Source data:
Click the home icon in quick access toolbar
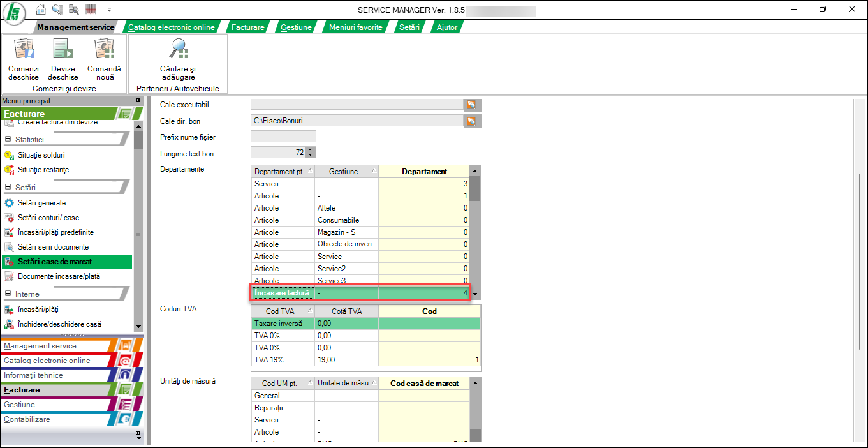 (41, 10)
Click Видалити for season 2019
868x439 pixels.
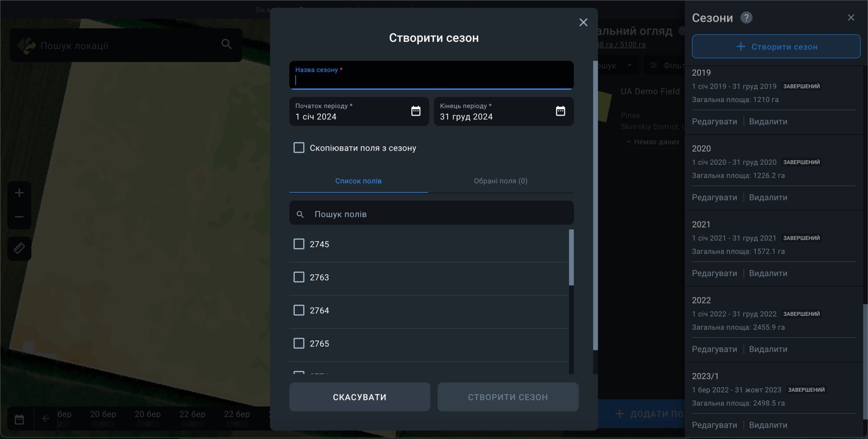point(768,121)
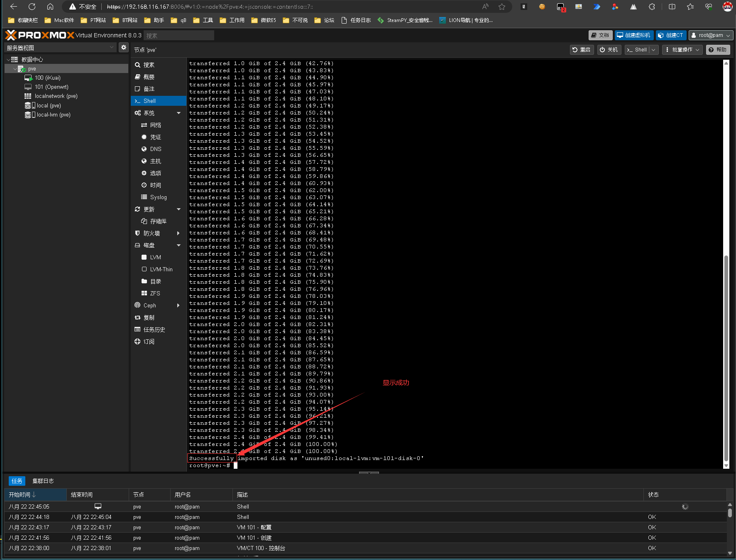Screen dimensions: 736x560
Task: Expand the Ceph submenu arrow
Action: coord(178,306)
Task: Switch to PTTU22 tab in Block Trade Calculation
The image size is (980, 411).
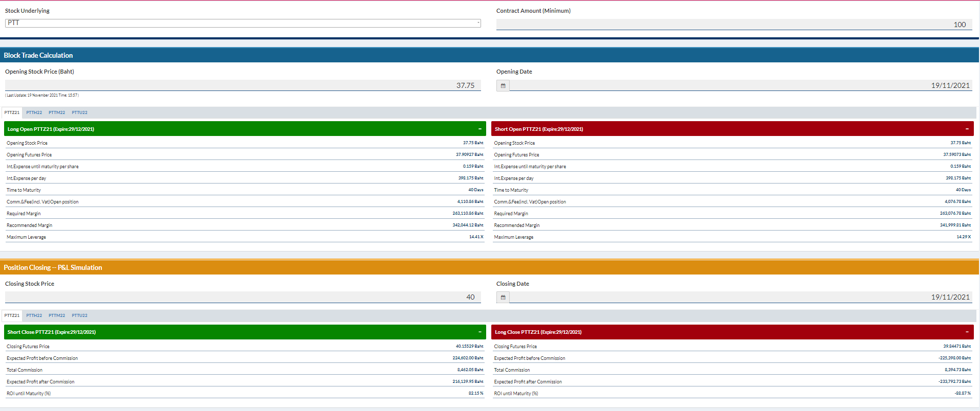Action: click(79, 112)
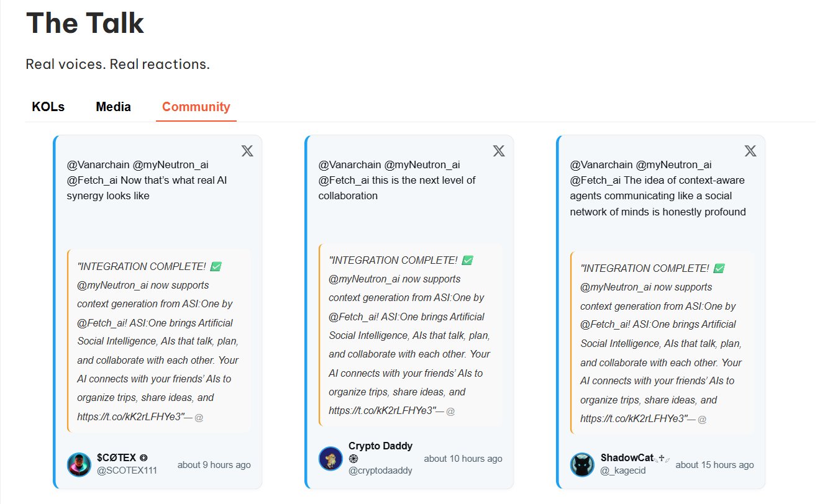Screen dimensions: 825x504
Task: Click the "about 15 hours ago" timestamp
Action: point(714,464)
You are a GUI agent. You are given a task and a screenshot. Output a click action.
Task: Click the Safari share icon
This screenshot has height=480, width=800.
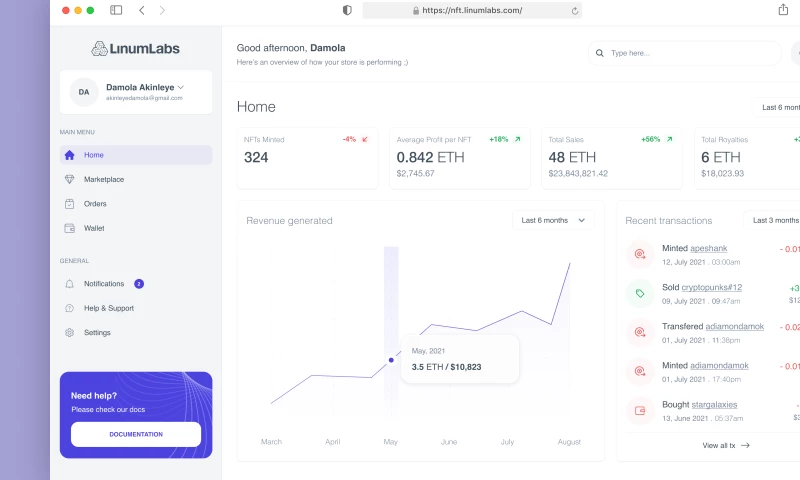point(783,10)
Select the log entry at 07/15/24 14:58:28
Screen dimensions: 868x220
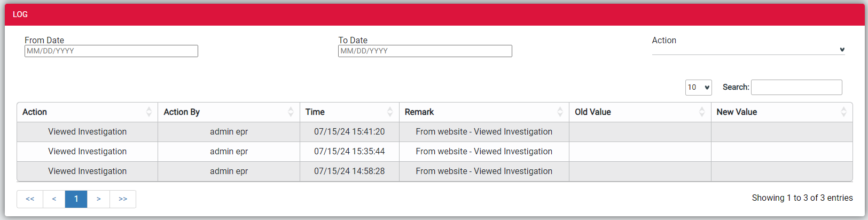tap(435, 171)
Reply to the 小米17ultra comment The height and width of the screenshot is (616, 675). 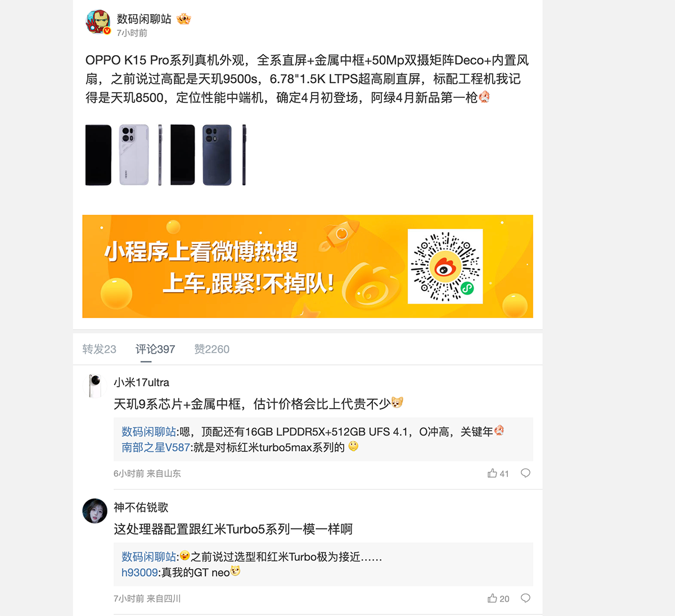coord(525,473)
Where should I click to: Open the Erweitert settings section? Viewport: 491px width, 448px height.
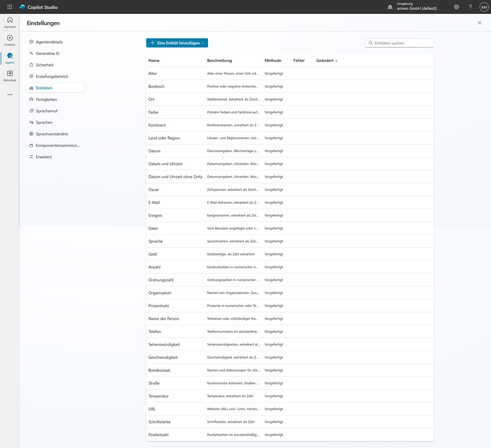(x=43, y=157)
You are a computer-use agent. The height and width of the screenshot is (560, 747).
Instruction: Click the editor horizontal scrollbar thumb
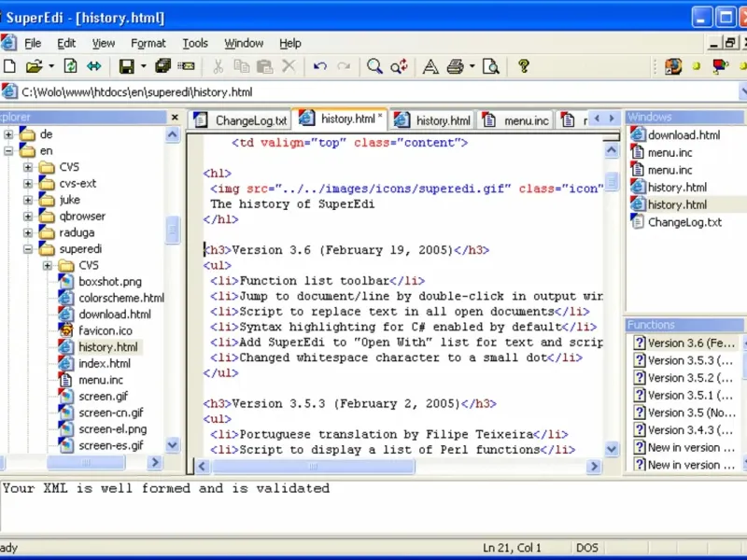click(x=313, y=466)
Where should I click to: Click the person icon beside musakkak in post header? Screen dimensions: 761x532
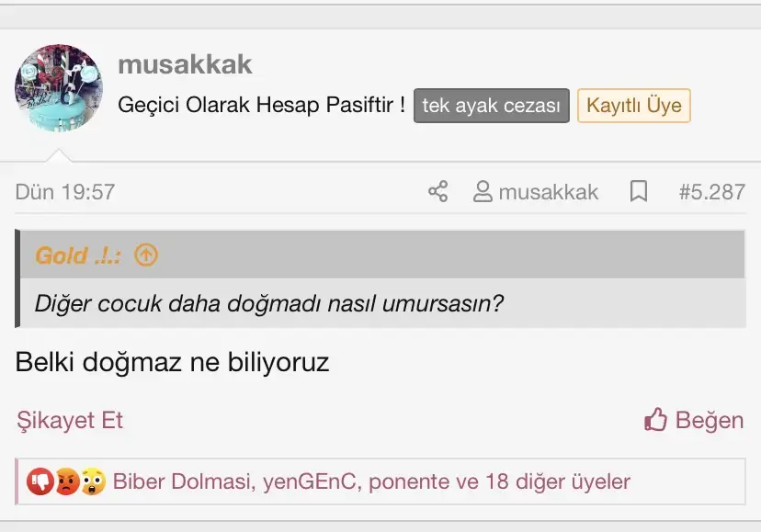pos(483,192)
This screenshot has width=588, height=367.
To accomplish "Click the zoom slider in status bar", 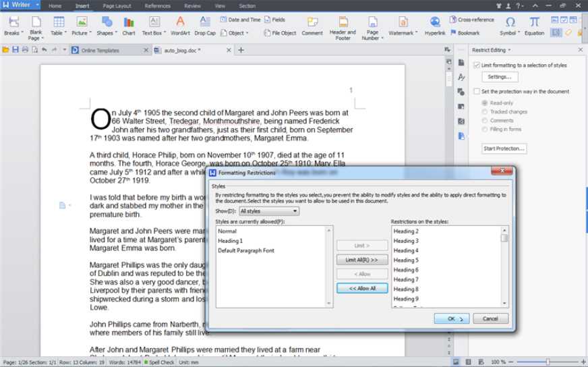I will pyautogui.click(x=547, y=362).
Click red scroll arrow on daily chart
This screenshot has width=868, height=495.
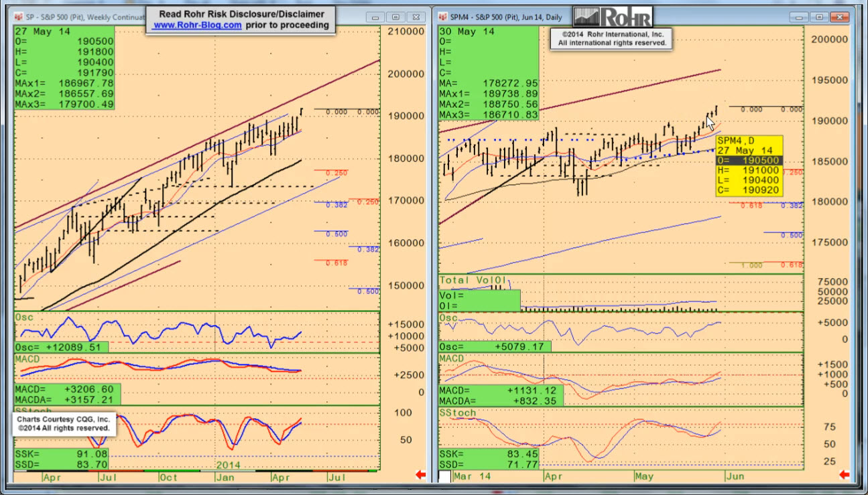point(844,475)
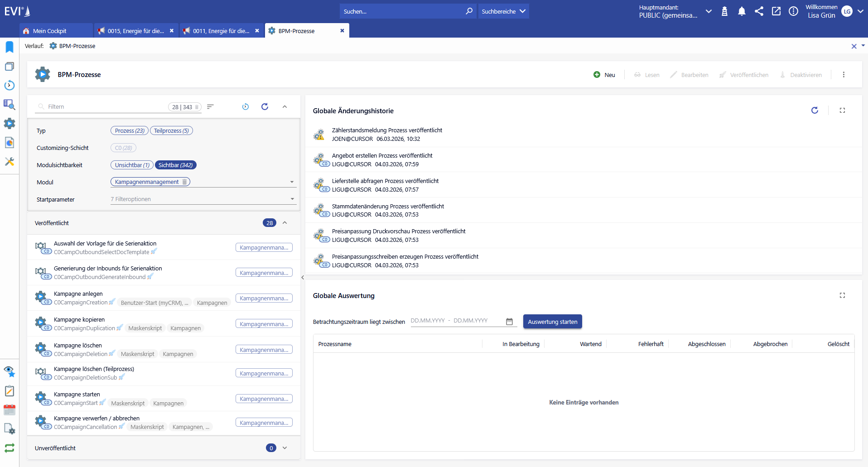Open the date picker calendar icon

click(509, 322)
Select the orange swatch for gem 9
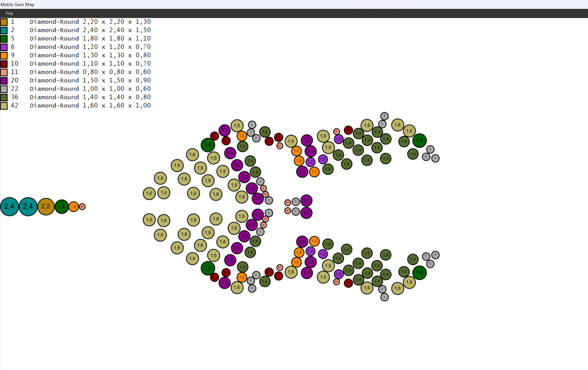 (x=4, y=56)
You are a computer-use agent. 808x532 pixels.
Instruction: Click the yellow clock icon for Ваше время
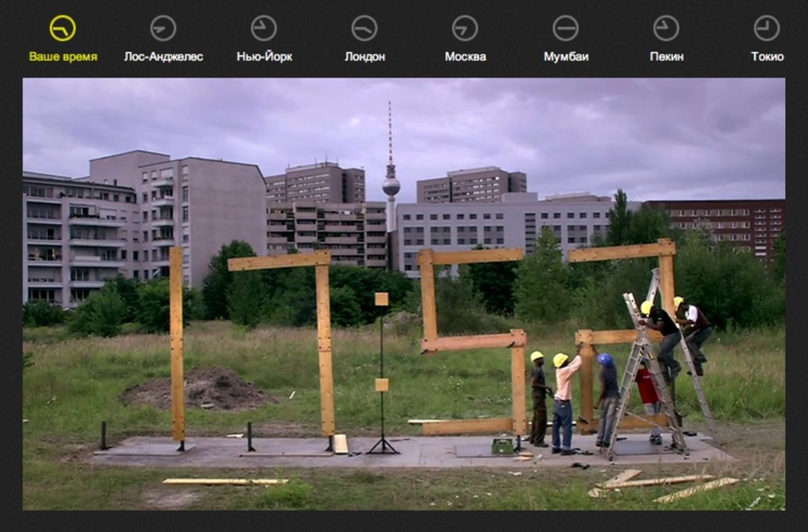click(62, 28)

Exercise requirements:
Which lines in the records above contain the string "pixels"? Display each of those lines in full.

Final result:
868x439 pixels.
You are a computer-use agent. 808x532 pixels.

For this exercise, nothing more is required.